When you use AnyConnect Client on a failover pair, then the sync time for the associated dynamic ACLs (dACLs) to the standby unit is now improved. Previously, with large dACLs, the sync time could take hours during which time the standby unit is busy syncing instead of providing high availability backup.

We did not modify any screens.

Stateful failover for AnyConnect Client connections in multiple context mode

9.6(2)

Stateful failover is now supported for AnyConnect Client connections in multiple context mode.

We did not modify any screens.

Interface link state monitoring polling for failover now configurable for faster detection

9.7(1)

By default, each ASA in a failover pair checks the link state of its interfaces every 500 msec. You can now configure the polling interval, between 300 msec and 799 msec; for example, if you set the polltime to 300 msec, the ASA can detect an interface failure and trigger failover faster.

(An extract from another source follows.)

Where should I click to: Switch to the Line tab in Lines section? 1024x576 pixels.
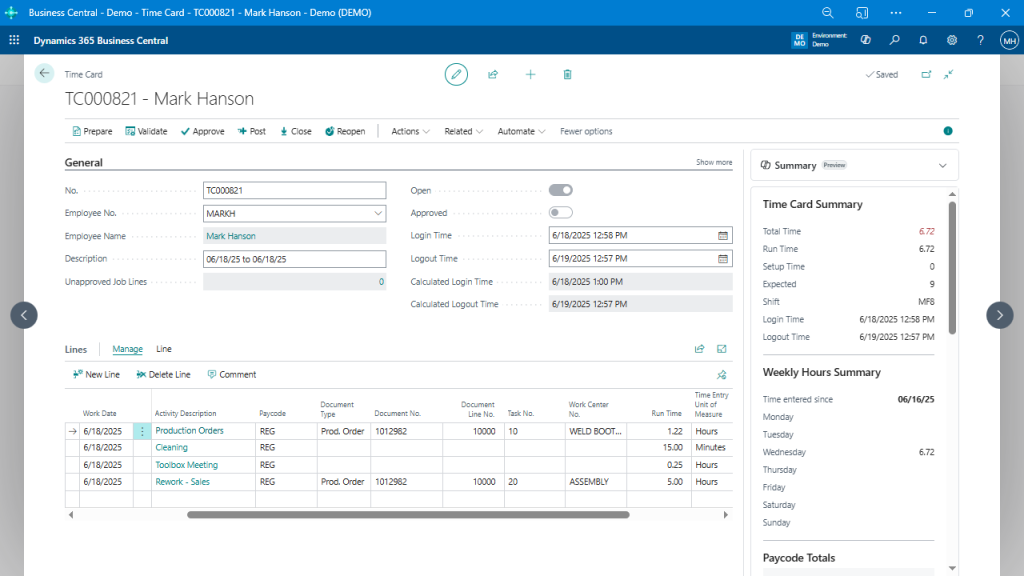tap(163, 349)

We modified the following screen: Configuration > Device Management > High Availability and Scalability > Failover > Criteria

Bidirectional Forwarding Detection (BFD) support for Active/Standby failover health monitoring on the Firepower 9300 and 4100

9.7(1)

You can enable Bidirectional Forwarding Detection (BFD) for the failover health check between two units of an Active/Standby pair on the Firepower 9300 and 4100. Using BFD for the health check is more reliable than the default health check method and uses less CPU.

We modified the following screen: Configuration > Device Management > High Availability and Scalability > Failover > Setup

Disable failover delay

9.15(1)

When you use bridge groups or IPv6 DAD, when a failover occurs the new active unit waits up to 3000 ms for the standby unit to finish networking tasks and transition to the standby state. Then the active unit can start passing traffic. To avoid this delay, you can disable the waiting time, and the active unit will start passing traffic before the standby unit transitions.

New/Modified screens: Configuration > Device Management > High Availability and Scalability > Failover > Enable switchover waiting for peer state

Config-Sync Optimization feature for faster HA peering

9.18(1)

The Config-Sync Optimization feature enables comparing the configuration of the joining unit and the active unit by exchanging config-hash values. If the hash computed on both active and joining units match, the joining unit skips full config-sync and rejoin the HA. This feature enables faster HA peering and reduces maintenance window and upgrade time.